Mother wonders if race was a factor in son’s shooting death in Dallas

DALLAS — The mother of a black man who was gunned down at his home by a white Dallas police officer who said she mistook his apartment for her own suggested that her son might still be alive if he were white.

Allison Jean, the mother of 26-year-old Botham Jean, wondered whether race was a factor when the officer shot and killed her son after she returned home in uniform from her shift on Thursday night.

“I didn’t know she was white until now. If it was a white man would it have been different? Would she have reacted differently?” Jean said Friday in footage broadcast by KXAS.

Authorities have said the officer is white, but haven’t released her name or other details about her.
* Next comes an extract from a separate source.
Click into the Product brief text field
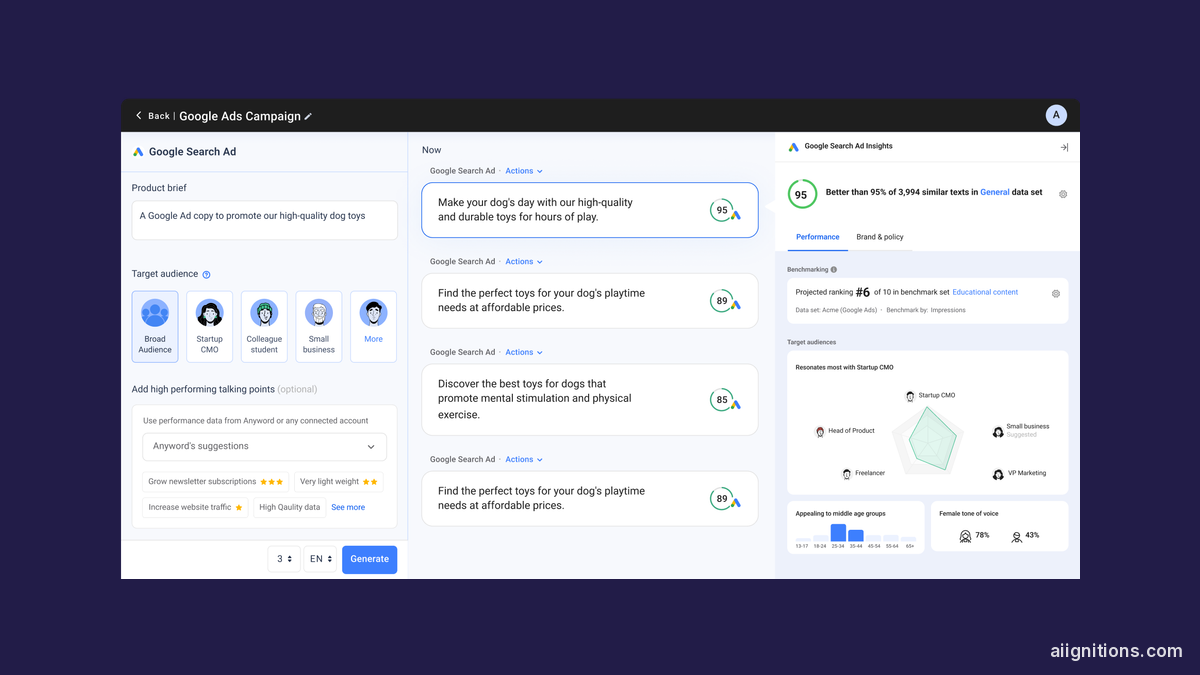 tap(264, 220)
Dallas’ police chief, U. Renee Hall, said Friday that the officer would be charged with manslaughter. But she said Saturday during a criminal justice panel livestreamed on Facebook by television station WFAA that the warrant hadn’t been issued because the Texas Rangers, who are conducting an independent investigation, asked her department to hold off because they needed more time to look into the shooting.

“The ball is in their court,” Hall said. She acknowledged that many questions remain about the shooting and asked the public to give investigators enough time to get to the answers.
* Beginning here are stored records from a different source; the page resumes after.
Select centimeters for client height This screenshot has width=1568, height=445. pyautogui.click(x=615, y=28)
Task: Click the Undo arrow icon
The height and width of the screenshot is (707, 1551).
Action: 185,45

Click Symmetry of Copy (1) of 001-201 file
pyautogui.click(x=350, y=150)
Two women who live on the second floor near where the shooting happened said they heard a lot of noise late Thursday. “It was, like, police talk: ‘Open up! Open up!'” 20-year-old Caitlin Simpson told The Dallas Morning News.

Yazmine Hernandez, 20, was studying with Simpson when they heard the commotion. “We heard cops yelling, but otherwise had no idea what was going on,” Hernandez said.

This Sept. 21, 2017, photo provided by Harding University in Search, Ark., shows Botham Jean in Dallas.

The Department of Public Safety, which oversees the Texas Rangers, didn’t immediately reply to a Saturday phone message seeking comment. Hall said Friday that the officer’s blood was drawn to be tested for drugs and alcohol and she acknowledged that there were still many questions about the events that led to Jean’s death.

Allison Jean, who has held government posts in St. Lucia, where she lives and where her son grew up, said her son’s death “just feels like a nightmare.”

The island country’s government issued a statement Friday expressing “shock” at the killing and extending condolences to the Jean family. It said officials at its embassy in the U.S. would provide assistance to the family.

Botham Jean attended Harding University in Arkansas and, after graduating in 2016, he had been living and working in Dallas at accounting and consulting firm PwC. The private school said Friday that he often led campus worship services while he was a student.